Ah, so it's a tad better.



Harebelle said:


> EDIT: Iceland is goddamn amazing.



Isn't it still in an astronomical debt?


----------



## Jelly (Apr 11, 2010)

Harebelle said:


> Iceland is goddamn amazing.



I was just going to say that.
I don't know why its so easy to forget some of these countries.
Until JF mentioned Finland I had completely forgotten about the Nordic countries.

also, ive always had a softspot for greenland's anthem
    Nunarput, utoqqarsuanngoravit niaqqut ulissimavoq qiinik.
    Qitornatit kissumiaannarpatit tunillugit sineriavit piinik.
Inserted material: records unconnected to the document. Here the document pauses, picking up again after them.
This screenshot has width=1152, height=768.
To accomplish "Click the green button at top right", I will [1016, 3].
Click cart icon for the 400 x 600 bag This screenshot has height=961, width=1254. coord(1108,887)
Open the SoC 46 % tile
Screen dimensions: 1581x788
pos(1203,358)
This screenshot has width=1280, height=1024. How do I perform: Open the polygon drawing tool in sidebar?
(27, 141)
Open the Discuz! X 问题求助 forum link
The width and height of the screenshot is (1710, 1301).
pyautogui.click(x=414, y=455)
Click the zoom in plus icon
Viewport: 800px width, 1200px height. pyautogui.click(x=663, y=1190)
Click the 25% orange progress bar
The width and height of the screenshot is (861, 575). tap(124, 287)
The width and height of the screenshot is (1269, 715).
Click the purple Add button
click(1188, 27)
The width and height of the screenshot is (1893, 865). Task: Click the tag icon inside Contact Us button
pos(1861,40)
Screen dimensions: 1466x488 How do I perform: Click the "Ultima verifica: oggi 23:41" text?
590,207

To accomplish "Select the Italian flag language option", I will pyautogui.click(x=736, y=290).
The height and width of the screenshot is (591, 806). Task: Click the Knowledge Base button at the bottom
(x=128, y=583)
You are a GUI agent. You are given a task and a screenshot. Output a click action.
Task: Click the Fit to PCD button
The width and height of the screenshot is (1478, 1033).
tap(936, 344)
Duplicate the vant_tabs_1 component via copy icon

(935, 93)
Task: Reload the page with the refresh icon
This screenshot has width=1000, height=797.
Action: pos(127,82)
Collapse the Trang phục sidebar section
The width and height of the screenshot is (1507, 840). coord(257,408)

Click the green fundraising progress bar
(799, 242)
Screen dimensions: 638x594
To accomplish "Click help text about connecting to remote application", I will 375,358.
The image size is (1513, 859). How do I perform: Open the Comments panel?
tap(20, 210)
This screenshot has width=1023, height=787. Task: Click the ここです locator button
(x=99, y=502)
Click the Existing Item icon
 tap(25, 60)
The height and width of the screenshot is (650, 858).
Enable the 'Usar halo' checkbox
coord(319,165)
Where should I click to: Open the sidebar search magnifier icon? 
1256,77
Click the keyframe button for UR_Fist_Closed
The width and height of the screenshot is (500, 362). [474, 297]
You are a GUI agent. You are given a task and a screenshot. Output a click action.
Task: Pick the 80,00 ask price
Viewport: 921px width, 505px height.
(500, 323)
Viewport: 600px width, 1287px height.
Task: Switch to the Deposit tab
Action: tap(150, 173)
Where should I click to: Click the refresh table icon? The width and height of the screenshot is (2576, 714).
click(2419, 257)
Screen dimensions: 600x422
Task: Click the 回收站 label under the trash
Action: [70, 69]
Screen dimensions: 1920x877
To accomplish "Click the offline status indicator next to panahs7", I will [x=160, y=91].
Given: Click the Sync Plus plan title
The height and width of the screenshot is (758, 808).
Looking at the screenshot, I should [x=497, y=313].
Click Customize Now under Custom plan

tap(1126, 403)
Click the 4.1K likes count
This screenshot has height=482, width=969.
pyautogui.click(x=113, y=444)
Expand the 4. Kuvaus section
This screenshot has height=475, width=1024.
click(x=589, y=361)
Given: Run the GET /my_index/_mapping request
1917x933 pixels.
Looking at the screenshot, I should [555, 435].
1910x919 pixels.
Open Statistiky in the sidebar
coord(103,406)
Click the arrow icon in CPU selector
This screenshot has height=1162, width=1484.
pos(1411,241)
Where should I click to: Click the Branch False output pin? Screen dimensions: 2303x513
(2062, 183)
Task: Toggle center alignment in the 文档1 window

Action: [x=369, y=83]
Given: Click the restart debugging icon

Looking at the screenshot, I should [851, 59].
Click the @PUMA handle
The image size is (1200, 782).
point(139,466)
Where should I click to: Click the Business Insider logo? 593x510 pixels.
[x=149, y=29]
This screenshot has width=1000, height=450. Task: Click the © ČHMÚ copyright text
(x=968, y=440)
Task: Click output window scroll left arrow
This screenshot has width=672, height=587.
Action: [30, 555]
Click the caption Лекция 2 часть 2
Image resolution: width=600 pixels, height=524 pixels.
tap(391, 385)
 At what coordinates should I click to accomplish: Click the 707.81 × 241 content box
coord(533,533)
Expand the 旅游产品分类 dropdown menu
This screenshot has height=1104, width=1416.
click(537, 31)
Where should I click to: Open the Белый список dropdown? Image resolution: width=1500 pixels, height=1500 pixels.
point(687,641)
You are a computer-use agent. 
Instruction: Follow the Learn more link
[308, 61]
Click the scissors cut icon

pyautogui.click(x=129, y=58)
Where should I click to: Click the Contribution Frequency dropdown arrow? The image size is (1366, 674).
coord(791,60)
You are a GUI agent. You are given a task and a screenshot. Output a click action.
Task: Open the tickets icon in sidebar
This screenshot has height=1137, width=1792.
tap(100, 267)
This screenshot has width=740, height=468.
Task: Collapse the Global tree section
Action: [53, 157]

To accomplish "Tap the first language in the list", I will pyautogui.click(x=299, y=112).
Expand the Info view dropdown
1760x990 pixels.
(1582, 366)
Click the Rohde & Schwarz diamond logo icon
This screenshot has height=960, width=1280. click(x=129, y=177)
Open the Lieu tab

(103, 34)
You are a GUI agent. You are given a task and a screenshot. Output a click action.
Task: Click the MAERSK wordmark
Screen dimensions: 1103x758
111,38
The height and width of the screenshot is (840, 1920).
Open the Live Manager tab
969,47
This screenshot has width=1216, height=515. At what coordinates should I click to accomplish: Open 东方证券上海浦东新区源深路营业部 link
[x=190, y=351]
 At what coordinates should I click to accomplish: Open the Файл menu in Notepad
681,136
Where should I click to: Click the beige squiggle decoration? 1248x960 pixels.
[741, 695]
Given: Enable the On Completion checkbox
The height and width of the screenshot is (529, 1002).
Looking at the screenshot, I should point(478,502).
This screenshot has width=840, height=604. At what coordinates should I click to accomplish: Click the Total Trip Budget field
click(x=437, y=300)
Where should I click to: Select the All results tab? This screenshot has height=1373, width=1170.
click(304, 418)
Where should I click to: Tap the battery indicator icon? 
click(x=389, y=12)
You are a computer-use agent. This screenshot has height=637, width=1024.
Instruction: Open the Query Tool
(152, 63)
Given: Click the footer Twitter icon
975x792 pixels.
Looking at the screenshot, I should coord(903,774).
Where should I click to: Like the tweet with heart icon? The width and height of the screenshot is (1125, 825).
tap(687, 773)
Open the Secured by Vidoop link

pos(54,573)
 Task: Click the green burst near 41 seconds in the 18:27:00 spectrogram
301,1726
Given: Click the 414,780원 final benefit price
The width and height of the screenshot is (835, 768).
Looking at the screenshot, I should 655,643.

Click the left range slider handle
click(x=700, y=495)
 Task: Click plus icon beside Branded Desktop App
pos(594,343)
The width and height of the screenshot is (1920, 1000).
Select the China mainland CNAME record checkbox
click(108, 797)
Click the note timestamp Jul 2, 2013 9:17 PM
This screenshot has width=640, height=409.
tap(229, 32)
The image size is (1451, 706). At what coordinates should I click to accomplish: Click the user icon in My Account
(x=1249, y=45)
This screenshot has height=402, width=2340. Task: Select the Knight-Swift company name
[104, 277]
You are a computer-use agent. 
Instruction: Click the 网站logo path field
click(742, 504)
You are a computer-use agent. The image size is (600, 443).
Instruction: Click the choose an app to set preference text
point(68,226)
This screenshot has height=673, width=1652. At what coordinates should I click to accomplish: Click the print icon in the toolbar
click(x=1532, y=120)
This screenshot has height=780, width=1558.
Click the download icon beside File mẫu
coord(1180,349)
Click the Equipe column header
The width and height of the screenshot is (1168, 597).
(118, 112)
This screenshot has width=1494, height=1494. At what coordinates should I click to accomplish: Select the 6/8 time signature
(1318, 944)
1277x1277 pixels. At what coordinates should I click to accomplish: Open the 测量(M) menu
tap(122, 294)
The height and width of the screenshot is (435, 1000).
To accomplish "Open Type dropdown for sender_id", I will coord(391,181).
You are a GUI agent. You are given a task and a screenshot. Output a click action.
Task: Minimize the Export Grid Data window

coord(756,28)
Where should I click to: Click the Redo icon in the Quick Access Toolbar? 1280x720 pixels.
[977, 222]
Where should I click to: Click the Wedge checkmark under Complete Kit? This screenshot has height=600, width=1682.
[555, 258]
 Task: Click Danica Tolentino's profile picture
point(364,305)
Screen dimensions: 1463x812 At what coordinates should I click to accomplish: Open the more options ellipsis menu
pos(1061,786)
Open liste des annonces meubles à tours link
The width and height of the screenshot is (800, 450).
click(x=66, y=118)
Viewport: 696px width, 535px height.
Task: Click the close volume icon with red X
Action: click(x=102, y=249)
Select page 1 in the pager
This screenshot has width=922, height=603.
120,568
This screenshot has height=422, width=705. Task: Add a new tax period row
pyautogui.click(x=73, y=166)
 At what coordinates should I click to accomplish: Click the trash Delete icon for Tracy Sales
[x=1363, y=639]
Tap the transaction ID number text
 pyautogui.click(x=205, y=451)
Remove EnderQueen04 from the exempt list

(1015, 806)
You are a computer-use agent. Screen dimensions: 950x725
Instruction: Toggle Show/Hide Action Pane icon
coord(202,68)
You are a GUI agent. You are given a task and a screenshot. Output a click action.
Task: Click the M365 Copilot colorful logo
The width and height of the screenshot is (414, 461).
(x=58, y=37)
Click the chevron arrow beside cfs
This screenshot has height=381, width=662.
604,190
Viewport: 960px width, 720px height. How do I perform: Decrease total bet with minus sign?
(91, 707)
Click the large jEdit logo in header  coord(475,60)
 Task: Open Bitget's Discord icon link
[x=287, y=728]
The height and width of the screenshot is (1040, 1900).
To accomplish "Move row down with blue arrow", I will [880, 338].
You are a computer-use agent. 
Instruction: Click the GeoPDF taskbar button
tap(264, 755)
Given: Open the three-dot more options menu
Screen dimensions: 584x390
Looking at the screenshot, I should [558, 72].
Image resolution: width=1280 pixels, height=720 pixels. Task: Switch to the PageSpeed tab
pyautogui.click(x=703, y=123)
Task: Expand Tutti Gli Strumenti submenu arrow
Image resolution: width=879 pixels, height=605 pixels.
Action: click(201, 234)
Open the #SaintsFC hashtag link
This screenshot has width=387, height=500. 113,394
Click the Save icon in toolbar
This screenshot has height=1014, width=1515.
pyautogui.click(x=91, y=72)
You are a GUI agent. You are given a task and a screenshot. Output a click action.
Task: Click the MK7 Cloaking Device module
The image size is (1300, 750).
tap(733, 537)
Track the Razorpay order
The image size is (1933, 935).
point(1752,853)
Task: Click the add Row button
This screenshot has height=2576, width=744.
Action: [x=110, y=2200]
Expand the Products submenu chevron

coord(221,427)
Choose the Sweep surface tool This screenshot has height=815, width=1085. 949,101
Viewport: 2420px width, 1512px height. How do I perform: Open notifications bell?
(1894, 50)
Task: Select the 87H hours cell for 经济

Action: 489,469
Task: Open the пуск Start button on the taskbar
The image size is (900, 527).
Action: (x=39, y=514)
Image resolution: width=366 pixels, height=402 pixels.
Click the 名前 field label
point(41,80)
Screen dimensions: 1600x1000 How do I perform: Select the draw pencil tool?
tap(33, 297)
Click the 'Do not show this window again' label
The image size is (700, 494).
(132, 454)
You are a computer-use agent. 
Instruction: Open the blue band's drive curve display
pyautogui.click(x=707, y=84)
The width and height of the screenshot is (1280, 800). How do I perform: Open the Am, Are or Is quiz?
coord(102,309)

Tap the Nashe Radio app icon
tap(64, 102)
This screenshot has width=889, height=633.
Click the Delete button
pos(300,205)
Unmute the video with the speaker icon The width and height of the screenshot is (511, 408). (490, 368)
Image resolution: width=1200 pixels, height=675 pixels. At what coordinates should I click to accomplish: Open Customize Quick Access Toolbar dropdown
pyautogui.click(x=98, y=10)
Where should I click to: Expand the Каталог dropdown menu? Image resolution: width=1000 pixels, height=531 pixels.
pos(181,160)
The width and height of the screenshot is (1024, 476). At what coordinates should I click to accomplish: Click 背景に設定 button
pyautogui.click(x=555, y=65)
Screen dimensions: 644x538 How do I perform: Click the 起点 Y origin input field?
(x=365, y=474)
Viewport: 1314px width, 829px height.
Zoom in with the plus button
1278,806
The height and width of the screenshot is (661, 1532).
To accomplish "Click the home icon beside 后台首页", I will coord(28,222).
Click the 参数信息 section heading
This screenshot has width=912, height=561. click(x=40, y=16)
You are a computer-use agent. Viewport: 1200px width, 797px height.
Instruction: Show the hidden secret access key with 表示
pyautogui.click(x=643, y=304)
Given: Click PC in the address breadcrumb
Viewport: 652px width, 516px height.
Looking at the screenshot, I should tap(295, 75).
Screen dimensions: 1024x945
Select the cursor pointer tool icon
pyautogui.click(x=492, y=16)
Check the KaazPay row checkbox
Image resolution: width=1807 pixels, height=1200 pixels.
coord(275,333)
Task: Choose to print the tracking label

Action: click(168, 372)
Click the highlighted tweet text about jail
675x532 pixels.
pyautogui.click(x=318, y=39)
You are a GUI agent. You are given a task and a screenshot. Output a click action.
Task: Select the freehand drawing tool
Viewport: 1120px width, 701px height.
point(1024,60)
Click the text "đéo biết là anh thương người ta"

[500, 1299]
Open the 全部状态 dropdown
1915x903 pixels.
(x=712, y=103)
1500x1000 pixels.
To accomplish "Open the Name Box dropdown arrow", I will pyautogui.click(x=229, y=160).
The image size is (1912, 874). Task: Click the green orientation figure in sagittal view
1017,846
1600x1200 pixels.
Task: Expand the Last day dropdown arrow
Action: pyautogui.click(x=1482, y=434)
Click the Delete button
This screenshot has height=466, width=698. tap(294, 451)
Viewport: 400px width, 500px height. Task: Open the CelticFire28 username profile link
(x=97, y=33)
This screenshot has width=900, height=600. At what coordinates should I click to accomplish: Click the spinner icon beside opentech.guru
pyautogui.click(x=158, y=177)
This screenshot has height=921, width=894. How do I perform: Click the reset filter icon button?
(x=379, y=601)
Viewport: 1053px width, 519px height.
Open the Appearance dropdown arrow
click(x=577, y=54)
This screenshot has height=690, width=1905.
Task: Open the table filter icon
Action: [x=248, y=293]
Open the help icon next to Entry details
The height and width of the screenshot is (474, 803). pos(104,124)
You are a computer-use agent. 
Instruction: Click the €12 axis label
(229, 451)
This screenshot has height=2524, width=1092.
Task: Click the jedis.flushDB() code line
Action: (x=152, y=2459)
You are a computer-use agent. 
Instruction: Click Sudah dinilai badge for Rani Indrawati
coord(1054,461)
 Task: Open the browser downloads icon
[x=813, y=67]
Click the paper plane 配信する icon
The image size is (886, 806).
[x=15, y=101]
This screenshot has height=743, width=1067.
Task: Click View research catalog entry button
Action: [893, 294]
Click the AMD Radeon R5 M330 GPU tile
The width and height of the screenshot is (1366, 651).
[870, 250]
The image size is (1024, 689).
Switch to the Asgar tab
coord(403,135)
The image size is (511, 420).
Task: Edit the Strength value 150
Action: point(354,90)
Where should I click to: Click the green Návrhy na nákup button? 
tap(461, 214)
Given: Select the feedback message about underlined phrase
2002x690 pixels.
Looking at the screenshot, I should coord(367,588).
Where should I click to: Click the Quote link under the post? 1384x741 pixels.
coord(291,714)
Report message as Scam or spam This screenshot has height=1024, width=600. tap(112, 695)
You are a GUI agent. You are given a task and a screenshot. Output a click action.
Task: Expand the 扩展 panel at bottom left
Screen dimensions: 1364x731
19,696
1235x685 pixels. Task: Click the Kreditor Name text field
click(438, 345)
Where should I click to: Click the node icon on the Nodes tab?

    Akullequtaasut merlertutut ilinni perortugut tamaani
    kalaallinik imminik taajumavugut niaqquit ataqqinartup saani.

    Atortillugillu tamaasa pisit ingerlaniarusuleqaagut
    nutarterlugillu noqitsigisatit siumut, siumut piumaqaagut.

    Inersimalersut ingerlanerat tungaalitsiterusuleqaarput,
    oqaatsit "aviisit" qanoq kingunerat atussasoq erinigileqaarput.

    Taqilluni naami atunngiveqaaq, kalaallit siumut makigitsi.
    Inuttut inuuneq pigiuminaqaaq, saperasi isumaqaleritsi.


----------



## TashkentFox (Apr 11, 2010)

Jelly said:


> I was just going to say that.
> I don't know why its so easy to forget some of these countries.
> Until JF mentioned Finland I had completely forgotten about the Nordic countries.
> 
> ...



Greenland isn't a country, it's a self-governing territory of Denmark, a bit like Bermuda or Guam.


----------



## Jelly (Apr 11, 2010)

TashkentFox said:


> Greenland isn't a country, it's a self-governing territory of Denmark, a bit like Bermuda or Guam.



I didn't say it was a country.
I was just commenting that I liked its anthem.


----------



## TashkentFox (Apr 11, 2010)

Jelly said:


> I didn't say it was a country.
> I was just commenting that I liked its anthem.



I know, I was just giving you a little bit of interesting info.


----------



## Jelly (Apr 11, 2010)

TashkentFox said:


> I know, I was just giving you a little bit of interesting info.



Well, thank you.
I'm interested and informated.

Maybe you tools in Britain aren't all bad.


----------



## Thatch (Apr 11, 2010)

Jelly said:


> Maybe you tools in Britain aren't all bad.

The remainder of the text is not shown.